**Texto da página**
───
O desembarque, neste 31 de janeiro, do Reino Unido da União Europeia é ainda apenas simbólico. Tem lasers e cerveja de celebração de um lado do cais (o dos brexiters radicais) e tristeza de ir às lágrimas do outro. Mas no sábado, 1 de fevereiro, embora o reino já esteja fora da união, para além de a bandeira europeia ter ficado arriada, nada de substancial terá mudado para as pessoas, tanto as britânicas como as europeias. Daqui a 11 meses, 31 de dezembro de 2020, aí sim, será o definitivo soltar de amarras, com o Reino Unido a afastar-se de vez. Com ainda muitas incógnitas e dramas.
O que agora termina é apenas a primeira temporada do folhetim Brexit, iniciado há 1317 dias, quando naquele 23 de junho de 2017 os britânicos, num referendo com resultado influenciado por muita manipulação e mentiras, escolheram (51,89% dos 33.577.342 que votaram) a saída do Reino Unido da União Europeia. Na Escócia, 62% do voto foi amplamente pela permanência, tal como na região de Londres (59,9%) e na Irlanda do Norte (55,7%). Mas o voto das regiões rurais, sobretudo nas Midlands, impôs a saída.
O guião para a segunda temporada deste folhetim Brexit já tem período marcado para a ação: dura exatamente 11 meses, entre 1 de fevereiro e 31 de dezembro deste 2020. O enredo, que promete muitos golpes de teatro e até rudeza nas negociações, gira em volta da definição da relação futura entre o Reino Unido e a UE. Vai ser conseguido um acordo de comércio livre que substitua a pertença ao mercado único e à união aduaneira? É muito duvidoso que haja entendimento para o zero nas tarifas e o zero nas quotas. Os direitos alfandegários serão uma querela principal na negociação e afeta todas as partes. Tal como as quotas para a pesca e para os serviços financeiros. Está para discussão o envolvimento britânico no programa Erasmus – que é uma das sementes da identidade europeia – e como vai ser no futuro o processo de reconhecimento mútuo de diplomas académicos. Será possível o acordo sobre o respeito das normas sociais e ambientais fixadas pela União Europeia? O que há para negociar é gigantesco e um impasse num dos temas pode levar ao descarrilamento da negociação geral.
Em fundo, nas negociações destes próximos 11 meses, está um valor fundador, logo em 1957, da união da Europa: o da liberdade de circulação. Tanto a das pessoas como a das mercadorias.
Por enquanto, nos próximos 11 meses, período de transição, tudo vai seguir igual, com exceção do que é político. O Reino Unido deixa de ter eurodeputados, deixa de ter comissário europeu, o primeiro-ministro deixa de ter assento no Conselho Europeu, os cidadãos de nacionalidade britânica deixam de poder ser funcionários europeu. Há uma exceção para os atuais funcionários fora de cargos dirigentes: desde que vivam na Bélgica há mais de cinco anos, podem requerer a nacionalidade belga e continuar como funcionários europeus, porque não são considerados representantes do Reino Unido.
───
**Extrato de dados**
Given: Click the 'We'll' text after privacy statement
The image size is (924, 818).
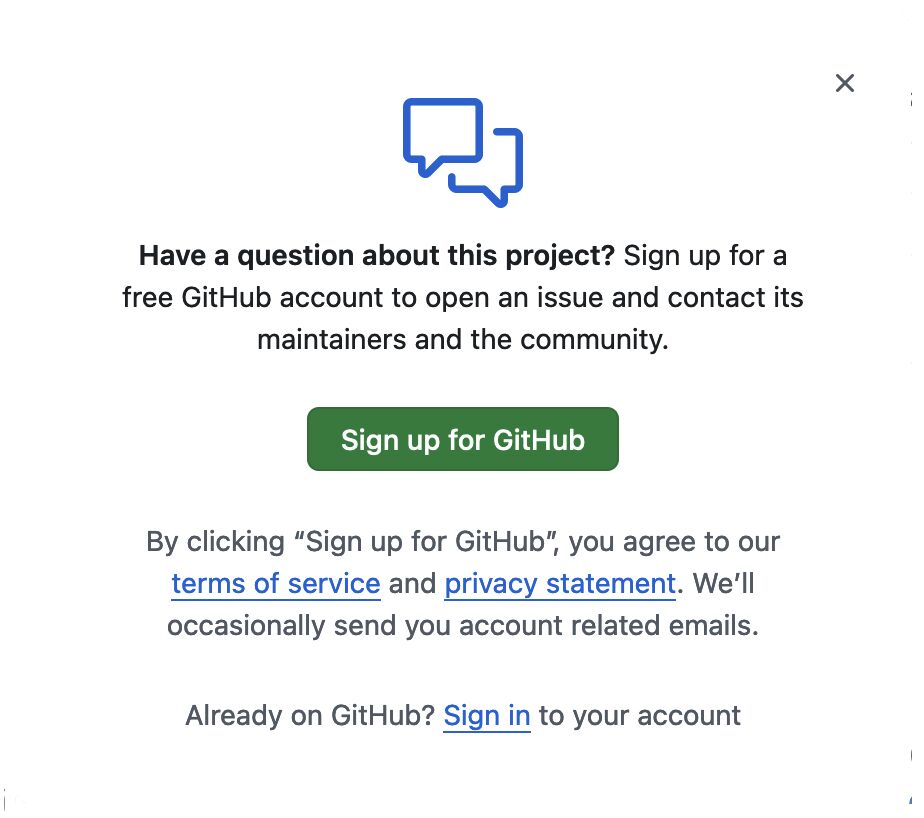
───
**Exercícios**
**1.** No texto sobre o Brexit, que percentagem do voto na Escócia foi pela permanência na União Europeia?
**2.** Prossiga o texto sobre o Brexit a partir do ponto onde termina.

**Respostas**
**1.** 62%.

**2.**
Mas, em janeiro do ano que vem, o que é que vai ser preciso para um cidadão europeu entrar no Reino Unido? É o que está ainda por acertar em definitivo. Não é de esperar que seja preciso um visto para entrar como o que é necessário para visitar os EUA. Mas sabe-se desde já que a possibilidade de residir no Reino Unido passa a depender de um procedimento de autorização da imigração britânica, o EU Settlment Scheme (EUSS). Estão previstas autorizações por cinco anos ou por tempo indefinido. Mas também há a possibilidade de recusa do direito de residência.
Uma certeza: acaba a liberdade de voar para o Reino Unido para, sem limitações, procurar trabalho e casa por lá. O que fizeram muitos portugueses das últimas gerações, tantos com o idealismo Erasmus, passa a estar condicionado pelo requerimento EUSS aos serviços oficiais de imigração britânicos.
É assim que a próxima temporada, com a duração de 11 meses, deste folhetim Brexit, vai certamente ter episódios de alta tensão.
Como acontece em todas as séries, as personagens entram e saem de cena, ficam ganhadoras ou perdedoras com a evolução do enredo.
À cabeça dos ganhadores está Boris Johnson, com Nigel Farage logo ao lado. Os principais derrotados políticos são David Cameron e Theresa May.
Se houvesse que escolher uma personagem revelação seria certamente John Bercow, o speaker com voz sonora a chamar à ordem os deputados, a barrar atropelos e a liderar o parlamento com respeito pelas diferentes minorias políticas.
Para ator principal, Boris Johnson ex-aequo com Nigel Farage. Foram os mais hábeis a representar, mentiram com ar de quem está a falar verdade.
O prémio do melhor guião vai para o francês Michel Barnier, pelo modo como dirigiu a negociação do Brexit com defesa firme das posições da União Europeia mas com flexibilidade para evitar impasses.
Barnier vai ser personagem central na próxima temporada do Brexit, aquela que começa neste 1 de fevereiro, com enredo dominado pela questão de saber se o fim de 47 anos de relação é um divórcio litigioso ou uma separação amigável.
Em paralelo há uma outra série a começar: a que trata o futuro da União Europeia. Não faltam emboscadas. O Leste da Europa está cheio de gente que quer menos Europa – mas que não renuncia aos fundos recebidos da solidariedade europeia, vital para terem saído da anemia do tempo do Pacto de Varsóvia.
A União Europeia nasceu com a ambição de fazer valer no mundo a força de um conjunto de estados com valores comuns. Tem-se, porém, deixado resvalar para a afirmação, no seu interior, do poder de estados individuais, descaradamente contra os princípios da União Europeia.
O Reino Unido vai agora funcionar como teste: as pessoas são menos ou mais felizes fora da União Europeia? É o grande enredo para os próximos tempos. A Europa fica a perder se não souber dar a volta ao desamor, criar motivação e esperança, o que passa por ir mais e melhor ao encontro dos cidadãos.
É devido não subestimar o Reino Unido. É a quinta mais robusta economia do planeta. É a segunda ou terceira (conforme o setor de atividade) na Europa. Tem desemprego baixo (4%) e dívida pública razoável (87% do PIB). Tem a City, que é a segunda maior praça financeira no mundo.
Mas os britânicos estão divididos como nunca e não vai ser fácil para os líderes políticos manterem a coesão territorial do reino.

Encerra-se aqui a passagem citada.